Once you find the line containing "ipo (377, 960)" in the data below, copy it and each following line exactly, up to and including the line containing "electronics (438, 947)", and nothing else.

Records for processing -

══════

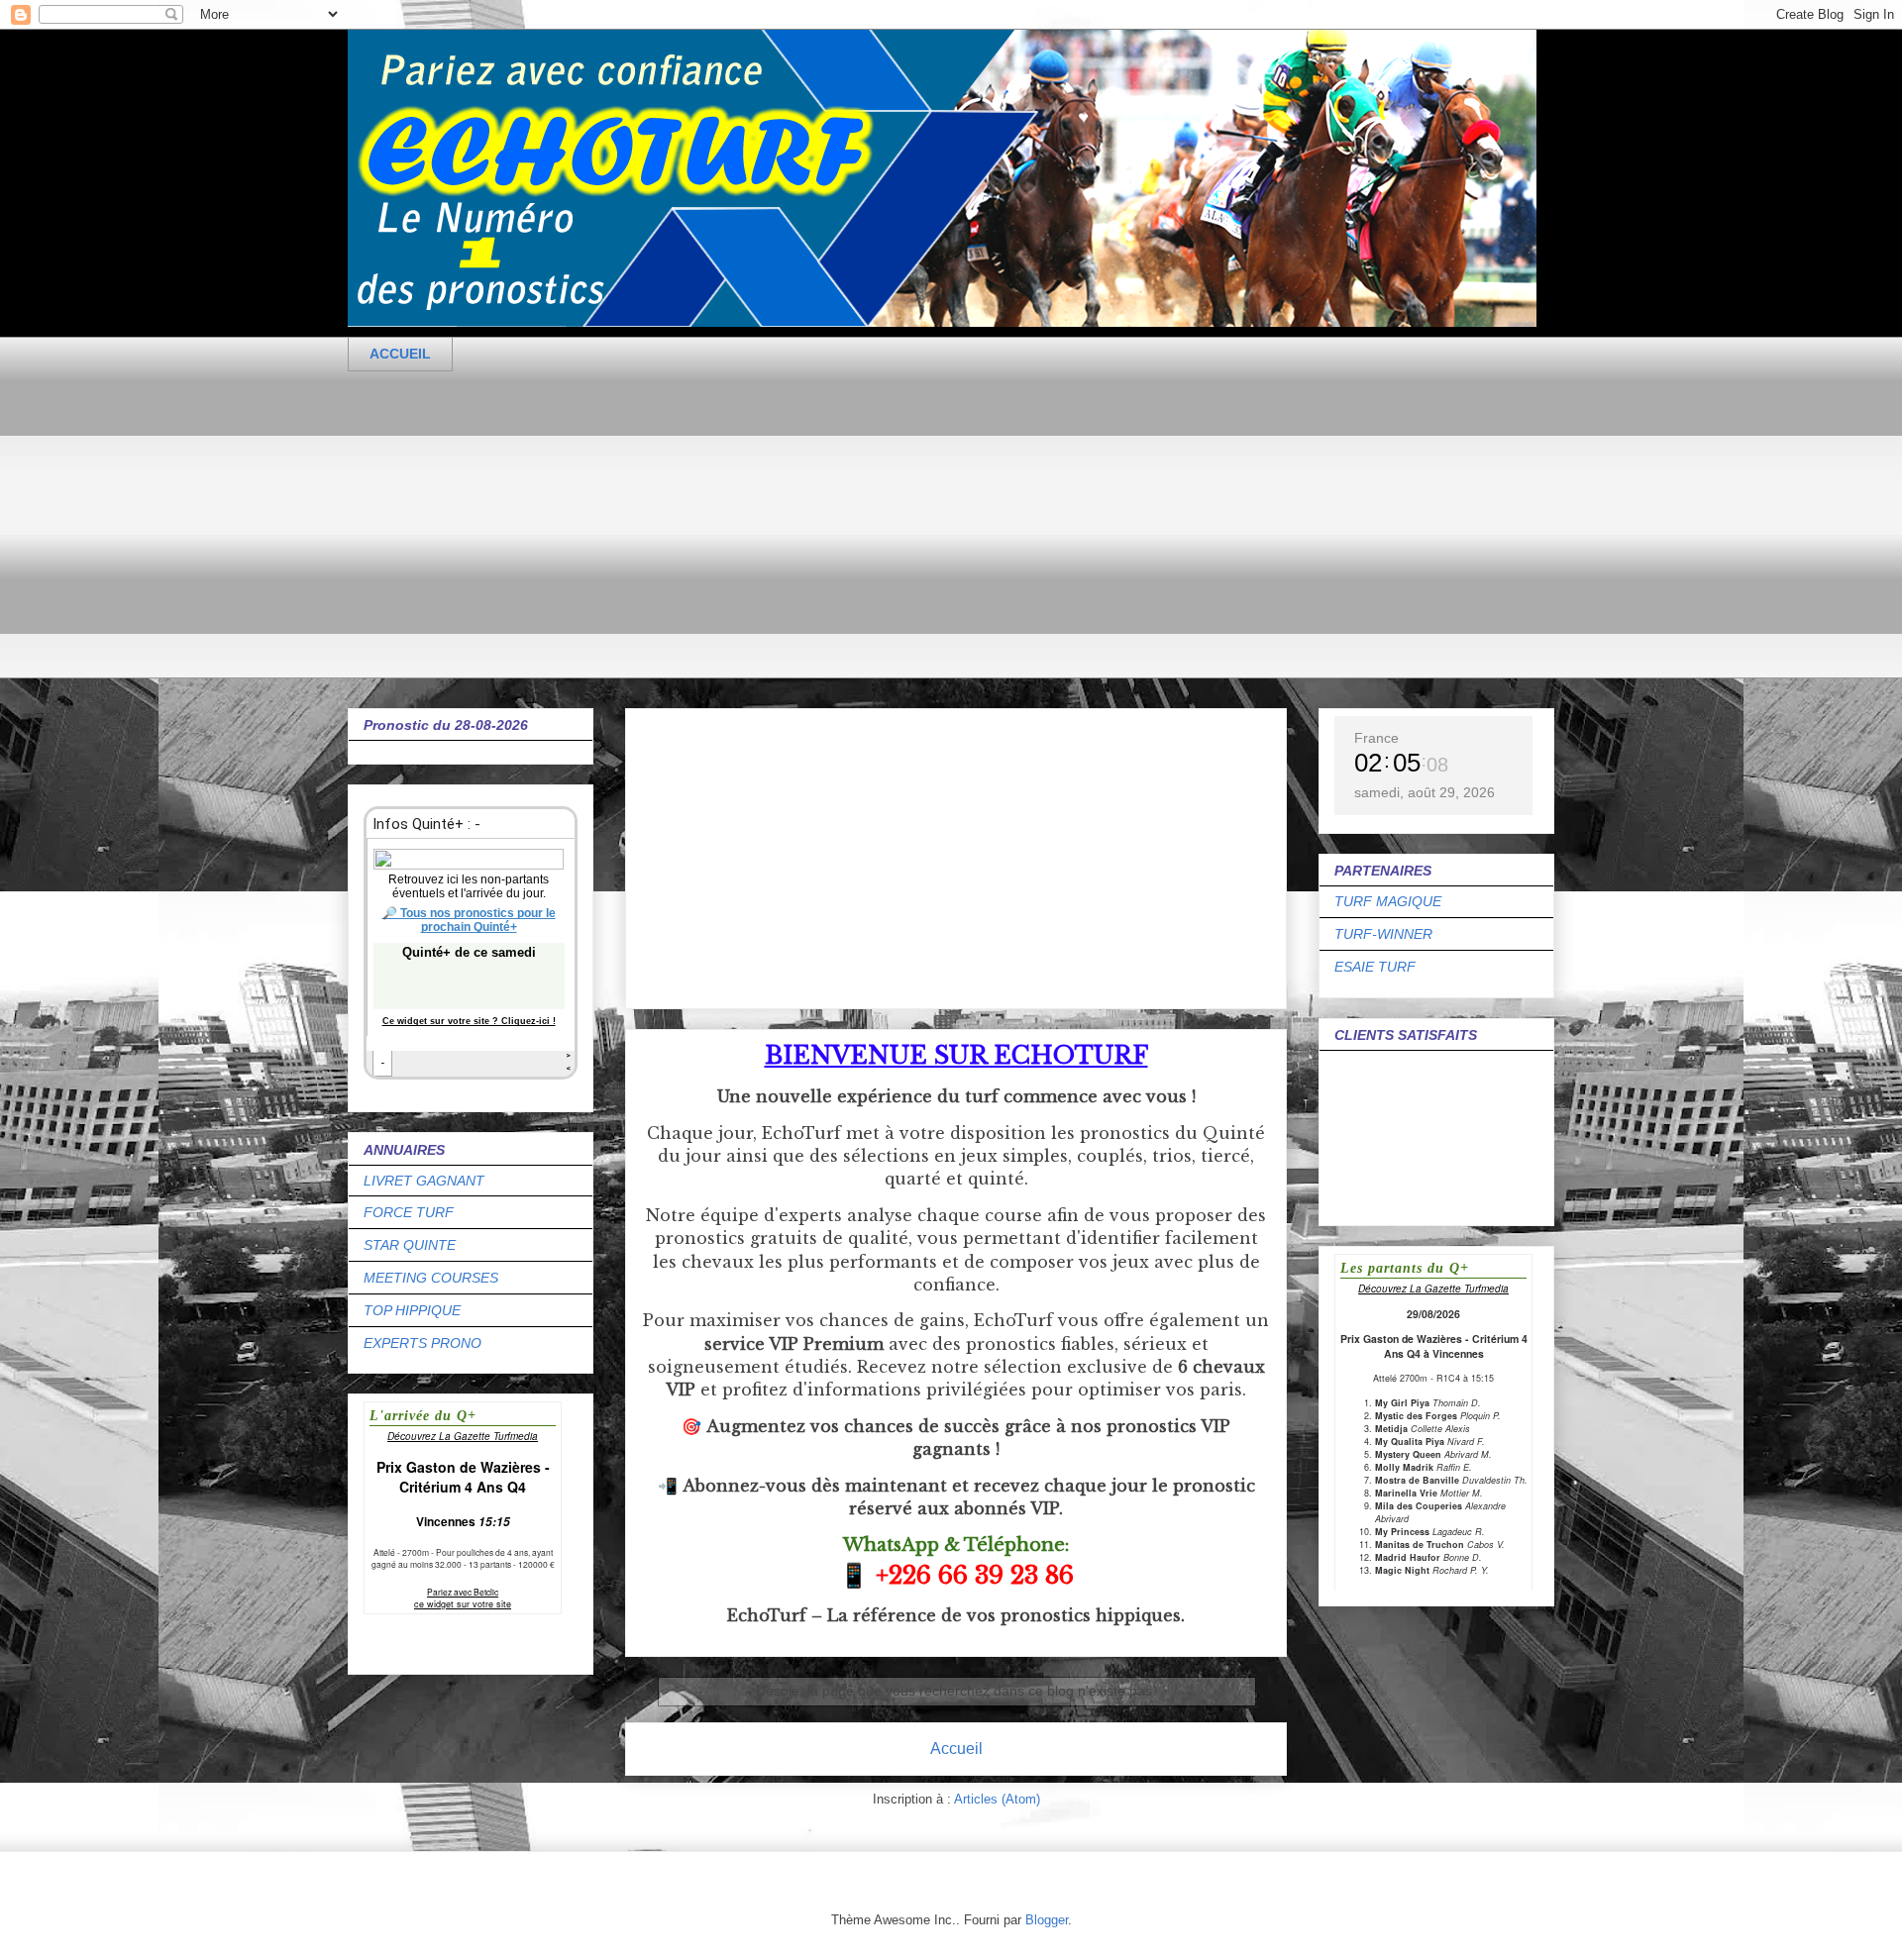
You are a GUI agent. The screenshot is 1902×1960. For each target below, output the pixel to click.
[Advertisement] (942, 539)
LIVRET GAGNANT (424, 1180)
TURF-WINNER (1383, 934)
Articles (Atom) (997, 1799)
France (1376, 738)
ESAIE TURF (1375, 967)
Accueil (956, 1748)
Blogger (1046, 1919)
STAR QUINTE (410, 1245)
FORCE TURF (409, 1212)
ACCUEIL (400, 353)
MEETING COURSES (431, 1278)
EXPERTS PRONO (422, 1343)
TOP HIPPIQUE (412, 1310)
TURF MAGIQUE (1387, 901)
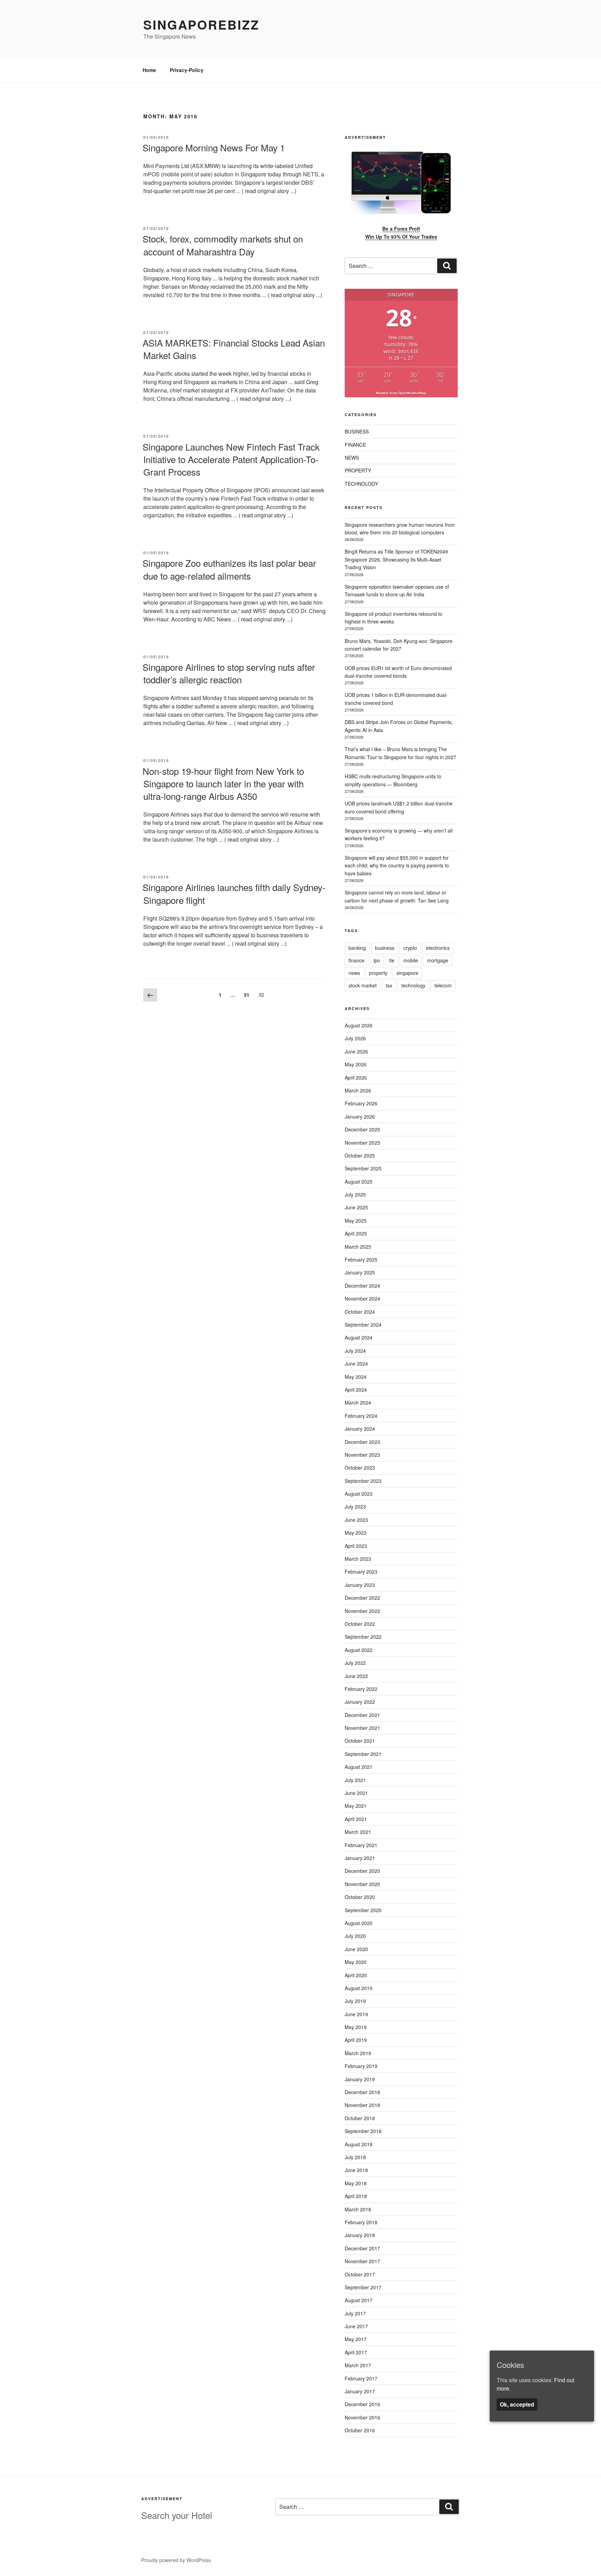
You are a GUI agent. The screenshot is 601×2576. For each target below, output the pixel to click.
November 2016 (362, 2417)
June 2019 (356, 2014)
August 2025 (358, 1181)
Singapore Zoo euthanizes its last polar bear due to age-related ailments (229, 569)
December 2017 (362, 2248)
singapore (407, 972)
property (378, 972)
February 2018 (361, 2222)
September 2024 (363, 1324)
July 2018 (355, 2157)
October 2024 (360, 1311)
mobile (410, 960)
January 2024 (360, 1428)
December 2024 (362, 1285)
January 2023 (360, 1584)
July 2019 (355, 2000)
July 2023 (355, 1506)
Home (149, 69)
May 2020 (356, 1961)
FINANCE (355, 444)
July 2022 (355, 1662)
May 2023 (356, 1532)
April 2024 (356, 1389)
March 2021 (358, 1831)
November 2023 (362, 1454)
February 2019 (361, 2065)
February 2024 (361, 1415)
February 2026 (361, 1103)
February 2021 (361, 1845)
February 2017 (361, 2378)
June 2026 (356, 1051)
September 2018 (363, 2131)
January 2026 (360, 1116)
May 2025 (356, 1220)
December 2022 (362, 1597)
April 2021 (356, 1818)
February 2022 (361, 1688)
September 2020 (363, 1910)
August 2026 (358, 1025)
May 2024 (356, 1376)
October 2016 (360, 2430)
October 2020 (360, 1896)
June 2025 (356, 1207)
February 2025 (361, 1259)
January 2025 (360, 1272)
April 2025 (356, 1233)
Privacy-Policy (186, 69)
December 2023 (362, 1441)
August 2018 (358, 2144)
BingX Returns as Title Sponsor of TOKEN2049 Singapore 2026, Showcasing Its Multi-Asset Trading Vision (396, 559)
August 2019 (358, 1988)
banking (357, 947)
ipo (377, 960)
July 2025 (355, 1194)
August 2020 (358, 1922)
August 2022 (358, 1649)
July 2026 (355, 1038)
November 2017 (362, 2261)
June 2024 (356, 1363)
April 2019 (356, 2039)
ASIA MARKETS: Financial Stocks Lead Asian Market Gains (234, 348)
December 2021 (362, 1714)
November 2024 (362, 1298)
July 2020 (355, 1935)
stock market (362, 985)
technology (413, 985)
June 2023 (356, 1519)
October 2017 (360, 2274)
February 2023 (361, 1571)
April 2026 (356, 1077)
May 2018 (356, 2183)
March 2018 (358, 2209)
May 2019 (356, 2027)
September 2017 (363, 2287)
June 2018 (356, 2169)
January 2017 (360, 2391)
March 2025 (358, 1246)
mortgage (437, 960)
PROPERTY (358, 470)
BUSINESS (357, 431)
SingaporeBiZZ (201, 24)
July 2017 (355, 2313)
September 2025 (363, 1168)
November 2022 (362, 1610)
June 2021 (356, 1792)
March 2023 (358, 1558)
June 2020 (356, 1949)
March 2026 (358, 1090)
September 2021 (363, 1753)
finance (356, 960)
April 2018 (356, 2196)
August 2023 (358, 1493)
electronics (438, 947)
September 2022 (363, 1636)
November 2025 (362, 1142)
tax (389, 985)
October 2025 (360, 1155)
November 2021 (362, 1727)
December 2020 (362, 1870)
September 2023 (363, 1480)
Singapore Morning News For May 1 (214, 147)
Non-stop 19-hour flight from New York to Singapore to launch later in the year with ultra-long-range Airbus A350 (223, 783)
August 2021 (358, 1766)
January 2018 (360, 2235)
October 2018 (360, 2118)
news (354, 972)
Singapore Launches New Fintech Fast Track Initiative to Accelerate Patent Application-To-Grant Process (231, 459)
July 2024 (355, 1350)
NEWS (352, 457)
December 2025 (362, 1129)
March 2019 (358, 2053)
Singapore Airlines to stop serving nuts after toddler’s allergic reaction (229, 673)
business (384, 947)
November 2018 (362, 2104)
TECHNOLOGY (361, 483)
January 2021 (360, 1857)
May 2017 (356, 2339)
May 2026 (356, 1064)
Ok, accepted (517, 2404)
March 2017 (358, 2365)
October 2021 (360, 1740)
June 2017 (356, 2326)
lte (391, 960)
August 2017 (358, 2300)
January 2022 (360, 1701)
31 (248, 994)
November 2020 (362, 1884)
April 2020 (356, 1975)
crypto (410, 947)
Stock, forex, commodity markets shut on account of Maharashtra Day (223, 244)
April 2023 (356, 1545)
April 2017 (356, 2352)
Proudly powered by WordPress (176, 2560)
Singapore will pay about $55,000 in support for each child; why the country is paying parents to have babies (397, 865)
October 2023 (360, 1467)
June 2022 (356, 1675)
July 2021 (355, 1779)
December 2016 (362, 2404)
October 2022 (360, 1623)
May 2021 (356, 1805)
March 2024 (358, 1402)
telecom (443, 985)
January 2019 (360, 2079)
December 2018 (362, 2092)
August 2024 (358, 1337)
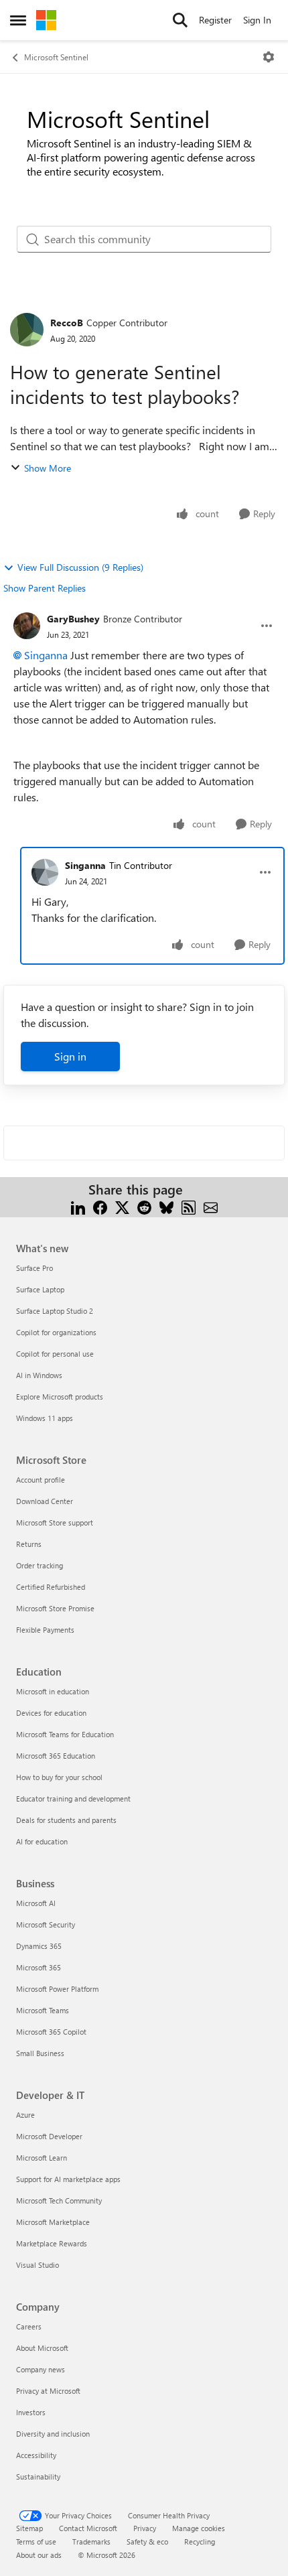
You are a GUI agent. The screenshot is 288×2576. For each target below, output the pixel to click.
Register (215, 19)
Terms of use (36, 2541)
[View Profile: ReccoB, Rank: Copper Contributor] (27, 329)
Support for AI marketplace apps (68, 2179)
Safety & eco (147, 2541)
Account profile (40, 1480)
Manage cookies (198, 2528)
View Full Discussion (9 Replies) (80, 567)
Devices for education (51, 1713)
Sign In (257, 19)
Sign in (70, 1056)
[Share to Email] (211, 1206)
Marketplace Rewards (51, 2243)
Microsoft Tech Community (59, 2200)
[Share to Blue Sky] (166, 1206)
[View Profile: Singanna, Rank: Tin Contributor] (44, 872)
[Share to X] (122, 1206)
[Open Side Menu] (18, 20)
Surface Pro (34, 1268)
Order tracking (39, 1565)
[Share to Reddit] (144, 1206)
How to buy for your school (59, 1777)
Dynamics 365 (39, 1946)
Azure (25, 2115)
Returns (29, 1544)
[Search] (180, 20)
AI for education (42, 1841)
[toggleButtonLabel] (268, 57)
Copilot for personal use (55, 1354)
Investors (31, 2412)
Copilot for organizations (56, 1332)
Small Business (40, 2053)
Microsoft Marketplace (53, 2222)
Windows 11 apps (44, 1418)
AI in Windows (39, 1375)
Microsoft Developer (49, 2136)
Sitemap (29, 2528)
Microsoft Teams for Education (65, 1734)
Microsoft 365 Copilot (51, 2032)
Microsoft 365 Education (55, 1756)
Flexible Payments (45, 1630)
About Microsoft (42, 2348)
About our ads (39, 2555)
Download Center (44, 1501)
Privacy (144, 2528)
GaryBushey (73, 618)
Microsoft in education (52, 1691)
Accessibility (36, 2455)
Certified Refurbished (50, 1587)
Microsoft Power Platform (57, 1989)
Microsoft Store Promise (55, 1608)
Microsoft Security (45, 1924)
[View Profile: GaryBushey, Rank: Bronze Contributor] (26, 625)
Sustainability (38, 2476)
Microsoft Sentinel (56, 57)
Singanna (46, 655)
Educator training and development (73, 1798)
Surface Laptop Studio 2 (54, 1311)
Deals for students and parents (66, 1820)
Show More (47, 468)
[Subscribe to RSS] (189, 1206)
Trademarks (91, 2541)
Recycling (199, 2541)
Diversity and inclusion (53, 2434)
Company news (40, 2369)
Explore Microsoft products (59, 1397)
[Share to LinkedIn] (78, 1206)
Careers (29, 2326)
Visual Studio (37, 2265)
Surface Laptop (40, 1289)
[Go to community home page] (46, 20)
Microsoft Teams (42, 2010)
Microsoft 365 (38, 1967)
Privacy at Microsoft (48, 2391)
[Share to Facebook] (100, 1206)
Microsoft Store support (54, 1522)
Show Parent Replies (44, 588)
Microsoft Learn (41, 2158)
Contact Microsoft (88, 2528)
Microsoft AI (36, 1903)
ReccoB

══════

Answer to this task -
ipo (377, 960)
July 2025 (355, 1194)
August 2020 (358, 1922)
August 2022 (358, 1649)
July 2026 (355, 1038)
November 2017 (362, 2261)
June 2024 (356, 1363)
April 2019 (356, 2039)
ASIA MARKETS: Financial Stocks Lead Asian Market Gains (234, 348)
December 2021 (362, 1714)
November 2024 (362, 1298)
July 2020 (355, 1935)
stock market (362, 985)
technology (413, 985)
June 2023 (356, 1519)
October 2017 (360, 2274)
February 2023 (361, 1571)
April 2026 (356, 1077)
May 2018 (356, 2183)
March 2018 (358, 2209)
May 2019 (356, 2027)
September 2017 (363, 2287)
June 2018 (356, 2169)
January 2017 (360, 2391)
March 2025 (358, 1246)
mortgage (437, 960)
PROPERTY (358, 470)
BUSINESS (357, 431)
SingaporeBiZZ (201, 24)
July 2017 (355, 2313)
September 2025 (363, 1168)
November 2022 (362, 1610)
June 2021 (356, 1792)
March 2023 (358, 1558)
June 2020 (356, 1949)
March 2026 (358, 1090)
September 2021 (363, 1753)
finance (356, 960)
April 2018 (356, 2196)
August 2023 (358, 1493)
electronics (438, 947)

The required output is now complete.